The other day I asked the denizens of Crypto Twitter for real-life examples of quadratic voting/funding. Four examples emerged, two of them offered by the creators themselves, with one admitting that “few outside the token space have seriously considered alternatives beyond 1 person, 1 vote”.
So if you ask me, this is both terrifying and exciting. It’s also a strong call to start prototyping fast.
But can we stop reinventing the wheel already?
Designing crypto for cities requires a fundamental shift in how we think about the agents that hold our communities together.
I think we focus way too much on getting non-web3 people to do web3 things, as opposed to making web3 things work for non-web3 people.
There’s an unfortunate pattern throughout the ages that disruptive technologies throw the baby out with the bathwater. It often has to do with how new knowledge and behaviors are imposed, rather than integrated.
Here’s one high-level example to illustrate: Western medicine, ushered through colonization and capitalism, has also obliterated time-tested effective healing practices. So while penicillin is great and leeching ought to be avoided at all costs, somewhere in the process of substituting one for the other we rejected meridians as “woo-hoo” and decided that physical ailments can be analyzed separately from psycho-spiritual conditions.
To transpose this analogy to web3, we’re obsessed with new ways of building and governing communities but we’ve done little to integrate those tools with existing ones.
Got better ways to do decision making at scale? Instead of spinning up yet another DAO that will take months to make headway of its raison d’etre, how about targeting local non-profits that have been doing necessary, impactful work for years, often operating in a decentralized manner? (In fact, you can do so right now – Gitcoin and city3 just partnered to host the first IRL quadratic funding round in Oakland.)

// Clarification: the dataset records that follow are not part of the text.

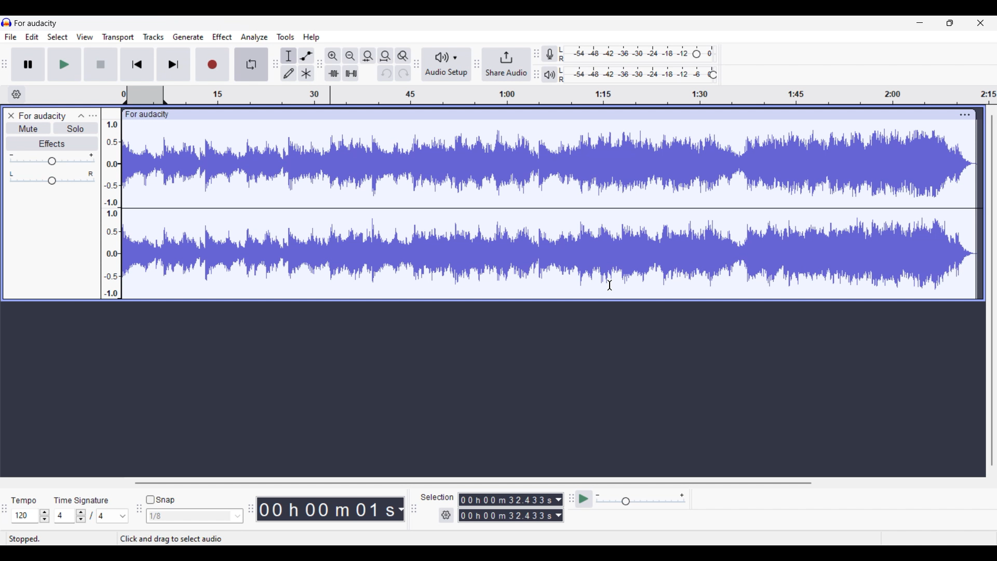 This screenshot has height=561, width=997. Describe the element at coordinates (172, 539) in the screenshot. I see `Instruction for cursor` at that location.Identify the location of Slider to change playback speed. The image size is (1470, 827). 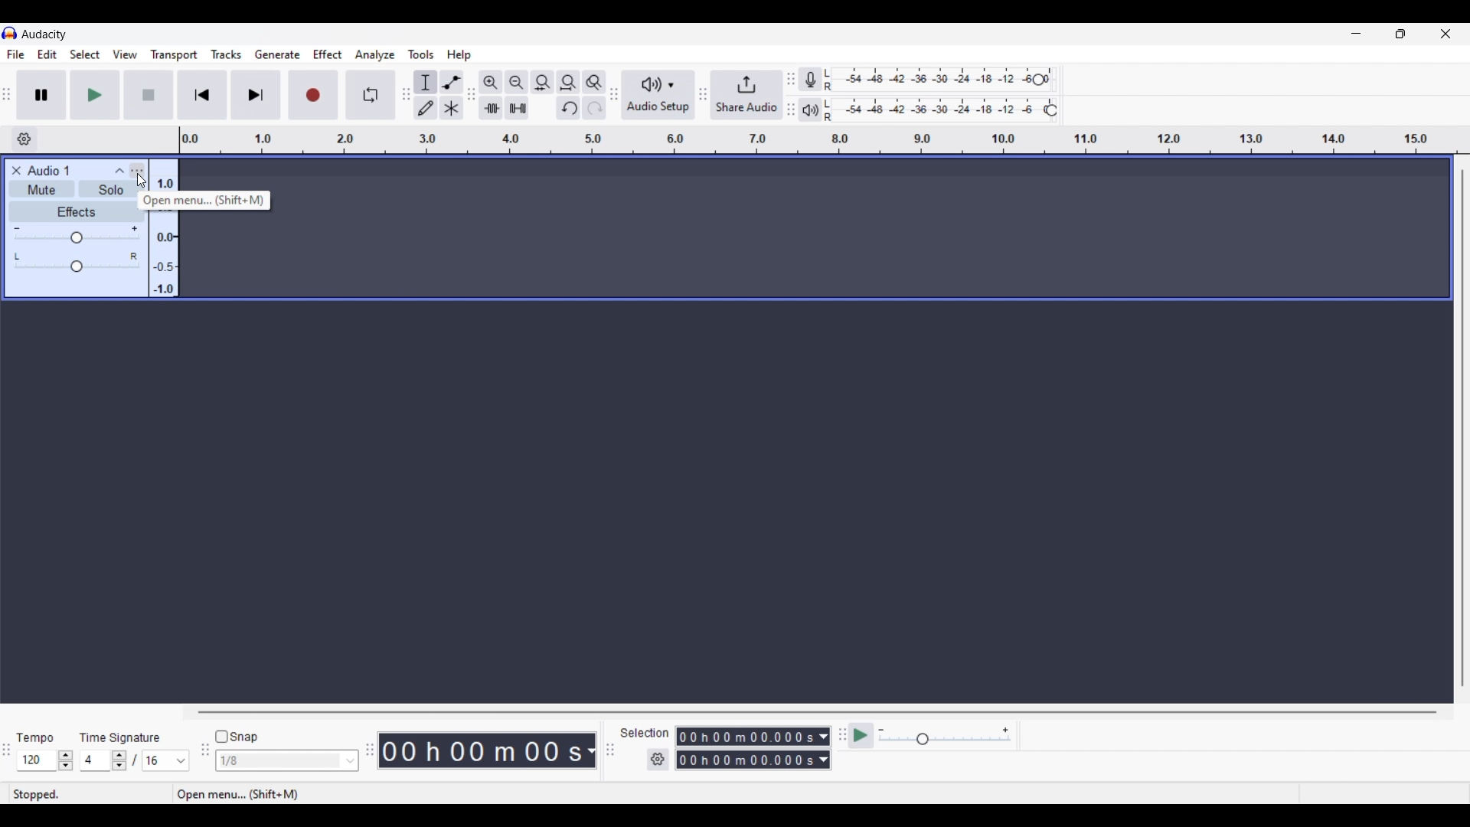
(945, 741). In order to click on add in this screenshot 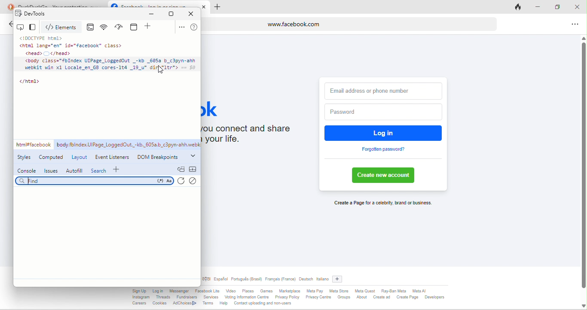, I will do `click(340, 278)`.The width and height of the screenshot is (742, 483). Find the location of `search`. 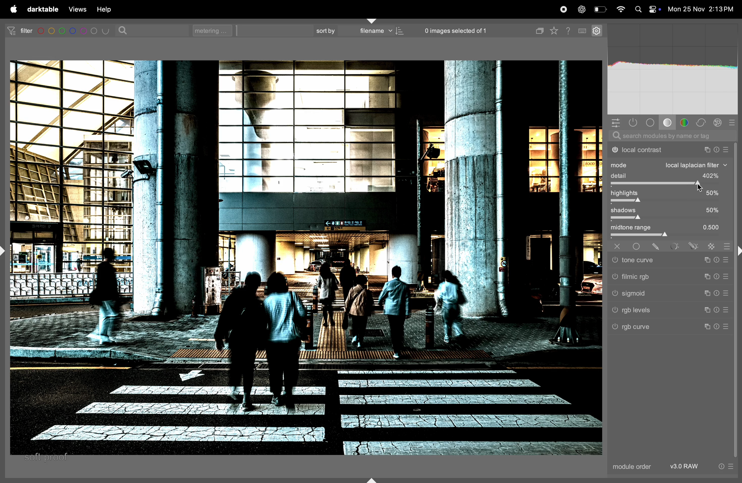

search is located at coordinates (669, 137).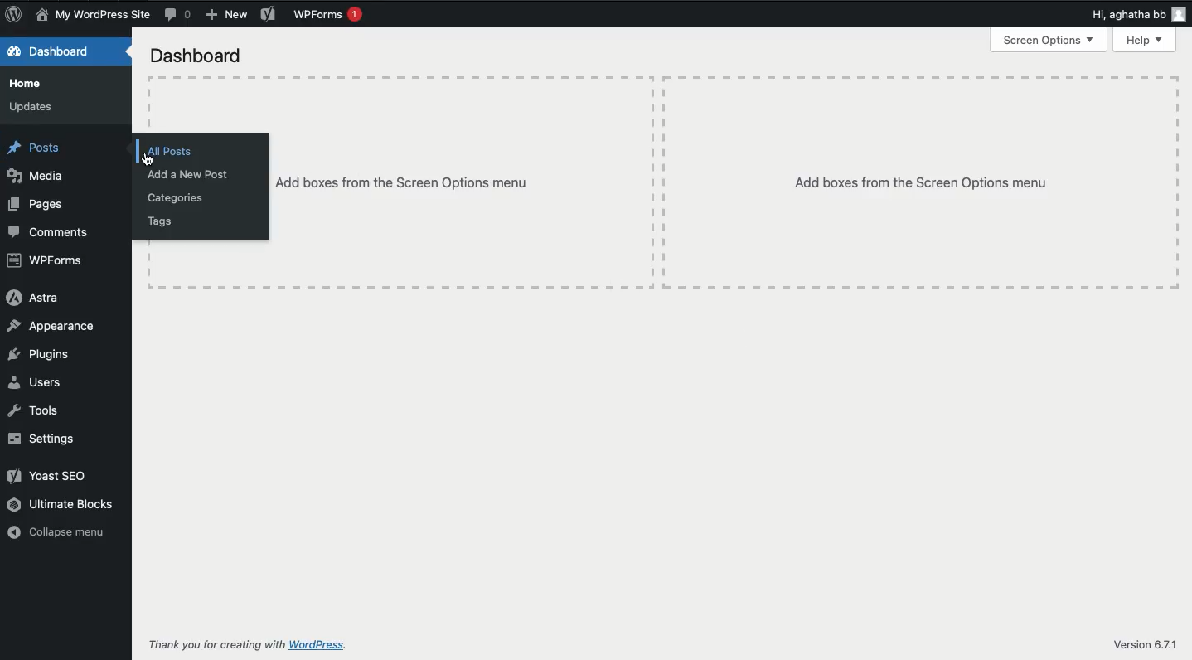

Empowering creators with new ways to connect with their communities? Well, local businesses are creators too. They create products, services, employment, and not to mention physical spaces for connection and culture. So how do we give them a better share of their value output?
You get the picture.
As we build anew, we need to integrate. Don’t be a luddite, but don’t be equally myopic in your rejection of what already works in different ways.
Looking ahead
In conclusion, my vocation for the next phase of my life will be to figure out how we do all of the above. I look forward to learning and unlearning along the way, which also means accepting where I’m woefully misguided or misinformed.
I have lots more to say on the matter but the liberating part of “I write what I like”-mentality is I can stop right here and pick it up another day. Thanks, Steve.
Making web3 things work for non-web3 people is the way 👏
are you familiar with The Master and His Emissary
Book by Iain McGilchrist? talks about left brain vs right brain and it's impact on western culture such as lack of integration.